* Dataset entries *
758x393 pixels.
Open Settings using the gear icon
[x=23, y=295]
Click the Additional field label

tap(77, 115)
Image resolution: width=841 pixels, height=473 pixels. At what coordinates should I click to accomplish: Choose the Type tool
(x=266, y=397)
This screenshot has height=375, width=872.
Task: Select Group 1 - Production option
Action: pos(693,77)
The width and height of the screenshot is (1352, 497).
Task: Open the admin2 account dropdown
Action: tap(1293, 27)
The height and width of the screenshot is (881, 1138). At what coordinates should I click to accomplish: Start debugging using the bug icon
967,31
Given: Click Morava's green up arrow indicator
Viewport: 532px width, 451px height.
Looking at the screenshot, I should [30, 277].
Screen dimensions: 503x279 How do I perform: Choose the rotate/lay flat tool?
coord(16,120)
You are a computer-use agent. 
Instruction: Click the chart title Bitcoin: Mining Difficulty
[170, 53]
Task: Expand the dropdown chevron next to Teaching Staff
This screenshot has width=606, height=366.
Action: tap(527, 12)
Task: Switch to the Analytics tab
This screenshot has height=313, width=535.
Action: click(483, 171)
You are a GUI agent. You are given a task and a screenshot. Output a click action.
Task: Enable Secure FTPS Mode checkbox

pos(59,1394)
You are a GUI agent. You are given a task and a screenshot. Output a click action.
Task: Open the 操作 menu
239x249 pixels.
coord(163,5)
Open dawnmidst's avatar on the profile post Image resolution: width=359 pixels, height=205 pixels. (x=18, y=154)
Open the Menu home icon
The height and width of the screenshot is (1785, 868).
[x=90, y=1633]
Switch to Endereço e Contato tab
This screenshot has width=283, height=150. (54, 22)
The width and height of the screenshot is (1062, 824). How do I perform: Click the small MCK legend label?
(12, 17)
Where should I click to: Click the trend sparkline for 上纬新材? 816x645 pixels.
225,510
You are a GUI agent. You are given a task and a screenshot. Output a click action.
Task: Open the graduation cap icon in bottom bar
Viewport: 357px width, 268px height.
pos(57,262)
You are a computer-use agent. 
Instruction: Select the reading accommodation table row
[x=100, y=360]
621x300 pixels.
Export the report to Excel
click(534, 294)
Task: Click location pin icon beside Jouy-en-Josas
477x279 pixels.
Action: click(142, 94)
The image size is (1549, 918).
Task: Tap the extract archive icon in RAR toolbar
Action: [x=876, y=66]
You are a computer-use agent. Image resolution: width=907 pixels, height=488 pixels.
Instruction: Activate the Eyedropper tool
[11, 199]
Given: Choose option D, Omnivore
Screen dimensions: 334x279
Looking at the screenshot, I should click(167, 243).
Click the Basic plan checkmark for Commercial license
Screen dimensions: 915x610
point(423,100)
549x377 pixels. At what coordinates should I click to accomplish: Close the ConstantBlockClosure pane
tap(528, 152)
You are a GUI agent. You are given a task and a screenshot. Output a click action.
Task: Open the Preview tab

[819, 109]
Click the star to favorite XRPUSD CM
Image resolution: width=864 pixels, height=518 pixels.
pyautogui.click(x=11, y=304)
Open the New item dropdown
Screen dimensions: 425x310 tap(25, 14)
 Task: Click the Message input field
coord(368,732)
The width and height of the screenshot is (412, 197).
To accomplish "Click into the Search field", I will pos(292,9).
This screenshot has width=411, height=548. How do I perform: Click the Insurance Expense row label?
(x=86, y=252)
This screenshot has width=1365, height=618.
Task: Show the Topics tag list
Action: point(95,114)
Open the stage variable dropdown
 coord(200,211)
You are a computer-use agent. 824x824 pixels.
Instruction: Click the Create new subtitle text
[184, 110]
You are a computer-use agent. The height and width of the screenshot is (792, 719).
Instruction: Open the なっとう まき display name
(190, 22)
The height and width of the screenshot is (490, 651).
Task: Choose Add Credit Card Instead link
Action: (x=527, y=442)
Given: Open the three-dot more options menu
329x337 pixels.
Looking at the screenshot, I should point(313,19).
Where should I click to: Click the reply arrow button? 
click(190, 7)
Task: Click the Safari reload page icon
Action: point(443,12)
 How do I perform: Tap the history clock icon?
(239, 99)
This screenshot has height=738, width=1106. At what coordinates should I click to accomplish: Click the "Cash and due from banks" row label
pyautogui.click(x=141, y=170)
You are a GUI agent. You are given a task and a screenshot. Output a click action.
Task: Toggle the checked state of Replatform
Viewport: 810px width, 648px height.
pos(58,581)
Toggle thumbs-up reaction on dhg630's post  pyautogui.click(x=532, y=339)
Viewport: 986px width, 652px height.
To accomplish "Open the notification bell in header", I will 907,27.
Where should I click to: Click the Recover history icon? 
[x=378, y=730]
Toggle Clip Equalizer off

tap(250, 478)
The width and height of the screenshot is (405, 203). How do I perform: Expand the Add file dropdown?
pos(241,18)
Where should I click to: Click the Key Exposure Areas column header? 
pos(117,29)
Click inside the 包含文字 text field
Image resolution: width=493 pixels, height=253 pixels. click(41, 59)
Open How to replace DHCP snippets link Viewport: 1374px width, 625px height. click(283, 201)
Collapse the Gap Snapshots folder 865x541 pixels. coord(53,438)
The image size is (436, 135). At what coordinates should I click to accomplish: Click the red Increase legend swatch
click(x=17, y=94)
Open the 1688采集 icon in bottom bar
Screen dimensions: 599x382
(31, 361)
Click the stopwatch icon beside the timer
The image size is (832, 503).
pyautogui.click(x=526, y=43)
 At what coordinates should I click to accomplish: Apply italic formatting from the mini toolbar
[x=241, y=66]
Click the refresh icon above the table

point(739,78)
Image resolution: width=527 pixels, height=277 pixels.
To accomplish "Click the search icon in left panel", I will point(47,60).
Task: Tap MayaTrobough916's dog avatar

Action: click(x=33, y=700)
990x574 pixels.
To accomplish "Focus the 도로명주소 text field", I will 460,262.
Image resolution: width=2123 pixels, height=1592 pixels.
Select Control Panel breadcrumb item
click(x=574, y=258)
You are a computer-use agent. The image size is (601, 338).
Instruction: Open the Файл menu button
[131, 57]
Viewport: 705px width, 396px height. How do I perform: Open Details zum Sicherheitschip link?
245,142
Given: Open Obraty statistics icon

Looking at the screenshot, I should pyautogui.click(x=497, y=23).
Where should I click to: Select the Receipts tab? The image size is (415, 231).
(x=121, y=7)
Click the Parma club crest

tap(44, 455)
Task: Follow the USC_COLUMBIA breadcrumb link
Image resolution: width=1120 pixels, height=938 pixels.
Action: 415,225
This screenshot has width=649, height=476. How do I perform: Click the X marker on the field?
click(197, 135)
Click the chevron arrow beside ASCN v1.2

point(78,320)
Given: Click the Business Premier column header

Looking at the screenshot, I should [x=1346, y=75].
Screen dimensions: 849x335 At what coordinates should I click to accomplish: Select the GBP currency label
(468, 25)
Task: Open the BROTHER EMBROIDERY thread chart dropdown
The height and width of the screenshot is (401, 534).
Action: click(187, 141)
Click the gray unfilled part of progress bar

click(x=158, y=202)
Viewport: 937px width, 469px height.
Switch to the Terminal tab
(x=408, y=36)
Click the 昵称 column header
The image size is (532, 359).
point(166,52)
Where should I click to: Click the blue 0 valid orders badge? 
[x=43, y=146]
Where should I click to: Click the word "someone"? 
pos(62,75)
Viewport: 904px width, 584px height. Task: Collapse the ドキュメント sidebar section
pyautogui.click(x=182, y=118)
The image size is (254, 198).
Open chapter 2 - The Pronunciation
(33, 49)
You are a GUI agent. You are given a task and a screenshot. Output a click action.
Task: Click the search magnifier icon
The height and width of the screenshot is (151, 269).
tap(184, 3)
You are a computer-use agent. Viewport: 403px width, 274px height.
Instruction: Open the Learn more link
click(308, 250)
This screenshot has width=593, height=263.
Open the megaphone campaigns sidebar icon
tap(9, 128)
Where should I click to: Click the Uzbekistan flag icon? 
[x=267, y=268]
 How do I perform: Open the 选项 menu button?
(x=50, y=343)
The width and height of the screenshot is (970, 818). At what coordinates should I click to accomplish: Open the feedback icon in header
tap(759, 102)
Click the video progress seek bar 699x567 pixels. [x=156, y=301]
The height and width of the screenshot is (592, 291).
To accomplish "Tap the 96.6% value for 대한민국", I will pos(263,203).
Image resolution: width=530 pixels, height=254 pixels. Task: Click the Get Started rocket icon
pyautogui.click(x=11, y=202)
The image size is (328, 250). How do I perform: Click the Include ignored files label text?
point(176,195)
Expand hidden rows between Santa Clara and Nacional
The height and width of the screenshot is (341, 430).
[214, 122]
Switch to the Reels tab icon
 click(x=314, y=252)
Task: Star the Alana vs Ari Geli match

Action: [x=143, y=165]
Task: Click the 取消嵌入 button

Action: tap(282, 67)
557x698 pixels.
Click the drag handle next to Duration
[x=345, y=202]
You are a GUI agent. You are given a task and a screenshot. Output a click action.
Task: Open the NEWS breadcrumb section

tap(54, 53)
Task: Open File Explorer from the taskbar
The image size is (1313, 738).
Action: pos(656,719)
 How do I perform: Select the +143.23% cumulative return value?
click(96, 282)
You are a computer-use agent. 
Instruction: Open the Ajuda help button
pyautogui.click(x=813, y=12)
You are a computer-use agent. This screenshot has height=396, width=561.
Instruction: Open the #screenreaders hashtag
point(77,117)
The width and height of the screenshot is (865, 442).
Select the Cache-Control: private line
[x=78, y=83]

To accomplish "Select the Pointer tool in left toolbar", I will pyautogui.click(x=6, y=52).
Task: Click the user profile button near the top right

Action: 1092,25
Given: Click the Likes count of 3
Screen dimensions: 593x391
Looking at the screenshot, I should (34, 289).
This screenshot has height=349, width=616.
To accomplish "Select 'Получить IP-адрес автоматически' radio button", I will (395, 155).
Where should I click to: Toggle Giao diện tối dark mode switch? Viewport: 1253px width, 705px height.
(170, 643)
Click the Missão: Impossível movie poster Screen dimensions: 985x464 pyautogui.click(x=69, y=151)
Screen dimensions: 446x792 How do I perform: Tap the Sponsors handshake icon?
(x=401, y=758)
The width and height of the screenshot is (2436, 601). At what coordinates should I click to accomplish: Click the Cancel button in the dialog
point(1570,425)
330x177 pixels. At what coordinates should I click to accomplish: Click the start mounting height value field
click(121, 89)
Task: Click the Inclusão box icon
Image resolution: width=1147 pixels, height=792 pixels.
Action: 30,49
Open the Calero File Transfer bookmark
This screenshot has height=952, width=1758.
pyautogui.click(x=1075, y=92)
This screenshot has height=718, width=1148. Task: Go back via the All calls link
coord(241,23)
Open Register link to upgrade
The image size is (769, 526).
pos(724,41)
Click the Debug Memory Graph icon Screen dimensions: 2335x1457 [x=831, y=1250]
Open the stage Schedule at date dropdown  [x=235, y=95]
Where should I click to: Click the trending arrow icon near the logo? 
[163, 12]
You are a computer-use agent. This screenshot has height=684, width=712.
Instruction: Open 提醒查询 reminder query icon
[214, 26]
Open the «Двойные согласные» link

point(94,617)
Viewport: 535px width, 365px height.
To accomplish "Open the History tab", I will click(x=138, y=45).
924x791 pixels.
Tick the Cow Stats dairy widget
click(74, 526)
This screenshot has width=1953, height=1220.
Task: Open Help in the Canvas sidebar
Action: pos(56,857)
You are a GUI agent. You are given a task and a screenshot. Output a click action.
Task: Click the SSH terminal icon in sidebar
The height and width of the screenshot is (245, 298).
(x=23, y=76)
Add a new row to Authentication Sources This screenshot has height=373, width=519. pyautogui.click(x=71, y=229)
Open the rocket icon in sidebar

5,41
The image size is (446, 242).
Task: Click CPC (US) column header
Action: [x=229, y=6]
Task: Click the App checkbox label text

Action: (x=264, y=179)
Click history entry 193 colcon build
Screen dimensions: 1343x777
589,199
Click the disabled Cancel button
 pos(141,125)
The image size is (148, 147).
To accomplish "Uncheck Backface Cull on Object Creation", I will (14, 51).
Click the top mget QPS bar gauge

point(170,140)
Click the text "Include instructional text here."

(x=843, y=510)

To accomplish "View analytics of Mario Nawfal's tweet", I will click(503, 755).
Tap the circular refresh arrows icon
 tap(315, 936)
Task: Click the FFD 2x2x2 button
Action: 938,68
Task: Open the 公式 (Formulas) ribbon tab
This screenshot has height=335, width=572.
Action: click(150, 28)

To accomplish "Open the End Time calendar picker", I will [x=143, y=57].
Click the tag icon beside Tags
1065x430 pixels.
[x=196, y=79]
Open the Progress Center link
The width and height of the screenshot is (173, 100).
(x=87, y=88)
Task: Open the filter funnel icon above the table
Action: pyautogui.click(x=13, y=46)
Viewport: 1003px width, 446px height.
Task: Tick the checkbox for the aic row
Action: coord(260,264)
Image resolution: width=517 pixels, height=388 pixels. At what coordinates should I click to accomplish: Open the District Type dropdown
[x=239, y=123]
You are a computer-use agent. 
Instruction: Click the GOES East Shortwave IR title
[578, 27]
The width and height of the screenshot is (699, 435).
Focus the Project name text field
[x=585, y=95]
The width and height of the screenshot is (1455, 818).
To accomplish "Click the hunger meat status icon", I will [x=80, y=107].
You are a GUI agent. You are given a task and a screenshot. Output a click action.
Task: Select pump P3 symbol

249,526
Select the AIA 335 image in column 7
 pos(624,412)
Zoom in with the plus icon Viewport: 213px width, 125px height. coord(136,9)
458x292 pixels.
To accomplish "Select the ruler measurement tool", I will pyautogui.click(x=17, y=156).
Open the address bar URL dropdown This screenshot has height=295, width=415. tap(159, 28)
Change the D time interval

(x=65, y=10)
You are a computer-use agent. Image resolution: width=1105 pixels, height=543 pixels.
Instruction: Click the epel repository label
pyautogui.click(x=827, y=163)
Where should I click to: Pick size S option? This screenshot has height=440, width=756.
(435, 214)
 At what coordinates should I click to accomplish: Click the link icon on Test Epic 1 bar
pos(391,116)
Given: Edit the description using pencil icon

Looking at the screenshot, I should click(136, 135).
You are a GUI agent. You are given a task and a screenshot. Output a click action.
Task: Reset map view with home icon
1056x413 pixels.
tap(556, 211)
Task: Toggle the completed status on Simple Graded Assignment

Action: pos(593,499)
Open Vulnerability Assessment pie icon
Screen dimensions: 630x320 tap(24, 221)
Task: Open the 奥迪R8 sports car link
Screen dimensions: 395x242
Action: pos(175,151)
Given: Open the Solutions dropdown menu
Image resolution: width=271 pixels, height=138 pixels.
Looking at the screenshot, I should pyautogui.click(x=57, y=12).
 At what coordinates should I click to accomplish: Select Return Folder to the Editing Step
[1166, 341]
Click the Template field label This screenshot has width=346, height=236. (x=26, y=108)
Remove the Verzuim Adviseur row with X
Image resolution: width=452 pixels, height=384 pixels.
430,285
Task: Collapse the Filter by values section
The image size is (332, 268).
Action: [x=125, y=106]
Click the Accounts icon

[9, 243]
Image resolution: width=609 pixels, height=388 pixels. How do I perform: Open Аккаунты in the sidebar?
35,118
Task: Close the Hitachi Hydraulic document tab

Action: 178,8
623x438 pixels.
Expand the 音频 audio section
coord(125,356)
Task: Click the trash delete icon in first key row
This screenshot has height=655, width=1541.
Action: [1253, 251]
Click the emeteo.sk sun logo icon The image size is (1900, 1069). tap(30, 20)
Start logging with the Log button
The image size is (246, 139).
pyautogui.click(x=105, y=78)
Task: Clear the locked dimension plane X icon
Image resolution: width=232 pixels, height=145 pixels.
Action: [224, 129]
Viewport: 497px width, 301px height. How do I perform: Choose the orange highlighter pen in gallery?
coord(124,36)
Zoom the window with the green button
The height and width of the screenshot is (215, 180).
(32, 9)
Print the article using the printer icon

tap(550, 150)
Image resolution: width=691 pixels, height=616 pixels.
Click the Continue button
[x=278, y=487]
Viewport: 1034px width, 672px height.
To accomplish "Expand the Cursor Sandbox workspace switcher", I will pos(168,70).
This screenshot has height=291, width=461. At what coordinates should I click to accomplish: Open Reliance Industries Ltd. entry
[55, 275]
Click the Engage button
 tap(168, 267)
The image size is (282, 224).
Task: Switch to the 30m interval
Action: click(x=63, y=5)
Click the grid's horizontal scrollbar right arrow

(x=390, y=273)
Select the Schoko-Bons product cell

* Stated task *
In the part of the listing that opens with the line containing "Open the stage Schedule" and closes with the line containing "(x=23, y=76)", rename "Cow Stats" to "Herd Stats". Reproduce only that part, with everything else unchanged.

* Response *
Open the stage Schedule at date dropdown  [x=235, y=95]
Where should I click to: Click the trending arrow icon near the logo? 
[163, 12]
You are a computer-use agent. This screenshot has height=684, width=712.
Instruction: Open 提醒查询 reminder query icon
[214, 26]
Open the «Двойные согласные» link

point(94,617)
Viewport: 535px width, 365px height.
To accomplish "Open the History tab", I will click(x=138, y=45).
924x791 pixels.
Tick the Herd Stats dairy widget
click(74, 526)
This screenshot has width=1953, height=1220.
Task: Open Help in the Canvas sidebar
Action: pos(56,857)
You are a GUI agent. You are given a task and a screenshot. Output a click action.
Task: Click the SSH terminal icon in sidebar
The height and width of the screenshot is (245, 298).
(x=23, y=76)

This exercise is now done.